A diner? That distinctly did not sound like a place Lex wanted to go to. "Right now?" Lex said, not wanting to say "no" exactly.

"If you don't want to…" said Clark, sinking back in on himself again.

Crap. "Just let me grab my coat," said Lex, and Clark beamed at him. It was at a dimmer level than normal, but all things considered, it probably still counted.

Lex got a coat out of the hall closet, and then paused in front of the row of his keys hanging up on the wall. "Which car did you want to take?" That was a good thing to do, right? Driving around in one of his sports cars always made Lex feel better at any rate.

"It really isn't that far," Clark said. "We can just walk."

Lex looked down at his shoes, which served his purposes just fine, but weren't exactly made for walking, so to speak. Grimaced. Sighed. "Alright, let's go."

Clark was distressingly silent on the elevator ride down to the ground floor. Lex tried to come up with something to say, but anything about the break-up seemed prying, and anything else seemed like he was trying to ignore Clark's problem.

Luckily, Clark finally spoke up when they stepped outside the building, saving Lex from having to decide if it was less helpful to say something inappropriate or to not say anything at all. "She didn't cry," Clark said. "I mean, her eyes weren't the driest I've ever seen them, but she didn't cry. I was kind of surprised."

"You were expecting Lois Lane to cry?" Lex asked. Not that he had ever talked to the woman, that he could remember, outside of press conferences or other reporter-type situations, but it still didn't sound like something she would do.

Clark laughed again, just a little chuckle. Lex was willing to consider it a personal victory. "She doesn't seem like the type, does she? The thing about Lois is she's pretty tough on the outside, and it's not just a front or a way of protecting herself; that's really who she is. But if you dig in deep enough she's got this… soft nougat-y center. Actually," Clark said, sounding somewhat surprised by the revelation, "she's kind of like you."

"I'm sorry, did you just claim have a 'soft nougat-y center?'"

"Yup," agreed Clark. "Like a Snickers. Or a Three Musketeers bar."

"I am not a damn candy bar," Lex protested.

"I'm pretty sure you are," Clark countered. "And I would know."

"Would you?" Lex said. And the words were right, but the tone was all wrong. Plaintive and needy and he was supposed to be helping Clark dammit, not dredging up his own amnesia-related identity issues.

"Yeah, I would," said Clark, his voice soft. "I know you don't remember, but we were friends – best friends, for years and years and you're still you.
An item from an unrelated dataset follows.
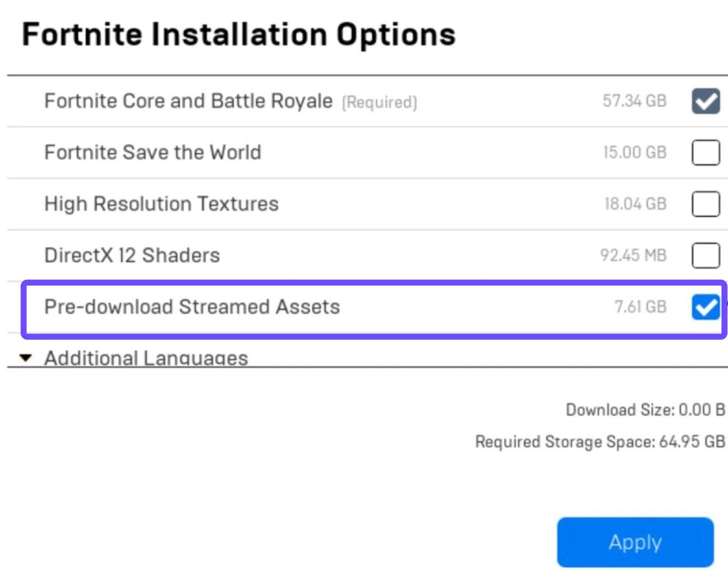728x582 pixels.
Task: Select the High Resolution Textures label
Action: (x=161, y=204)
In fact, and don't take this the wrong way, I kind of think losing your memories has been good for you. You've been more yourself lately than you have been in a long time."

That was just… shockingly tactless, and telling Lex not to take it the wrong way was more or less an invitation to do exactly that. But Lex knew Clark meant well – he always meant well no matter how deep into his mouth he managed to shove his foot – and Lex would be lying if he said he didn't, to a certain extent at least, understand what Clark was trying to say.

"If Lois really is like me," Lex said, handily avoiding the discussion of who a person really is without their memories for, hopefully, ever, "then she isn't going to cry in front of you. She'll wait until later, after you've left and when she's somewhere she feels secure."

"Is that when you would cry?" said Clark in a light teasing tone, bumping Lex's shoulder with his.

"I would throw things and yell, but I assume the principle is the same," Lex corrected.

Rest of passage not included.